- _GIVEN INSTRUCTION_
Retype part of the forum discussion below on wealth and exploitation in American history, beginning at "Now with globalization" and stopping after "people financing them?".

- _PASSAGE GIVEN_
┌────────
This country was created in pursuit of wealth, was occupied by those in pursuit of wealth, has become great in pursuit in wealth, and has remained a bastion of freedom because of laws allowing accumulation of wealth.

Not that I'm a capitalist, or anything. ;)

John
 
I agree with you, John, but I'd believe most of the texts at todays universities have such an ignorant slant. That way the professors are comfortable with what they are reading. Who is the publisher I wonder?
 
cliff355 said:
Well, it is news to me that the original white invaders were pursuing anything. I always thought they were trying to get away from the Pope.


Most of those that we call colonials, I believe, were running from the Anglican Church.
 
I guess it depends on what you mean by exploitation.

In the 1700's we took the Indians land and moved into agriculture. The immigrants moving here were moving away from exploitation to a better life more or less. The indians were moving the other way.

In the 1800's we had slavery. The vast quantity of agricultural goods produced were not able to be produced as cheaply without slaves. I only know a few people who could say blacks weren't exploited.

In the 1900's government policy (cutting taxes for the rich) caused an accumulation of wealth at the top while the vast majority of workers were in poverty. Eventally it got to the point that they couldn't afford anything and the economy crashed.

After WW2 the GI bill offered an education to classes that couldn't afford it and allowed lots of folks to up their income, and their family's income. Also unions increased wages.

Now with globalization peoples wages are falling. However lucky for the US we can buy cheap goods from the Chinese and other third world countries. Are we exploiting these people? The Chinese gov't could really better these folks a lot more than they are, but they are putting a lot of the profit into buying our gov't bonds to finance our debt rather than helping their own folks, although people ARE doing better there.

It's really hard to say who is being exploited now. Who should reap the most benefit for production? The people producing the raw materials and goods or the people financing them?

My only concern is that we are seeing a return to the royal families and accumulation of wealth at the top like we saw in medieval europe and the early part of the 20th century. A democracy can only be strong when it has a healthy well educated middle class. Otherwise they can be swayed politically by emotion rather than reason. When legislators are looking at cutting education and health care in order to give tax breaks to investors and inheritors I feel like we may be going in the wrong direction.:thumbdn:
 
Hell, in my very limited education on the matter (think grade school and highschool classes) this country was accidentally "discovered" (basing this on European exploration, not Viking or American NDN migration) while in search of wealth. Ol' Christopher was trying to find a more economic route to India and other parts of Asia for the spice trade, was he not? Then the Spanish and everyone else got the notion that the indiginous peoples had vast wealth in gold and gems. It seems to me that groups of European migrants that get the most amount of attention are in the minority for why they came here. True, this part of the world is rich in resources and highly valuable elements, but it was also about as far away as you could get from England. North and South America's bounty of natural wealth practically invite capitalism, IMHO. It was a rough go at first, but good God man, how many other places on earth can you yield profits 100's of times over with the amount of work you put into it. Think of the soft fertile soil out in the plains as far as the eye can see. Now think about the stoney crags of places like Ireland and what farmers had to do to make things work there.
└────────
- _DATA BLOCK_
┌────────
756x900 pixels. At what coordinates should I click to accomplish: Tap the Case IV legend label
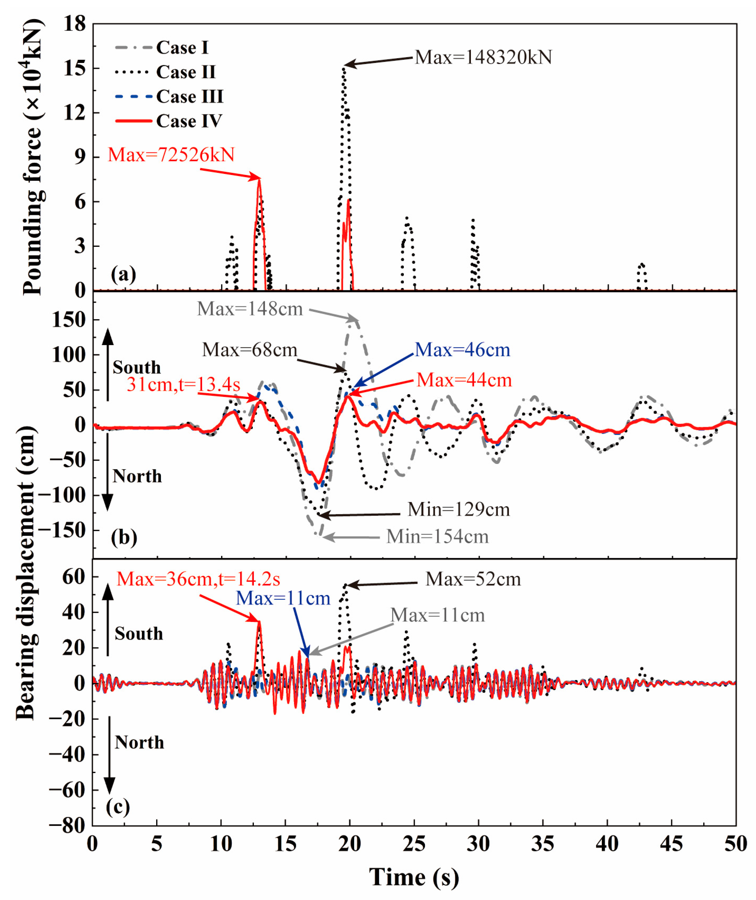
└────────
- _FULL RESPONSE_
Now with globalization peoples wages are falling. However lucky for the US we can buy cheap goods from the Chinese and other third world countries. Are we exploiting these people? The Chinese gov't could really better these folks a lot more than they are, but they are putting a lot of the profit into buying our gov't bonds to finance our debt rather than helping their own folks, although people ARE doing better there.

It's really hard to say who is being exploited now. Who should reap the most benefit for production? The people producing the raw materials and goods or the people financing them?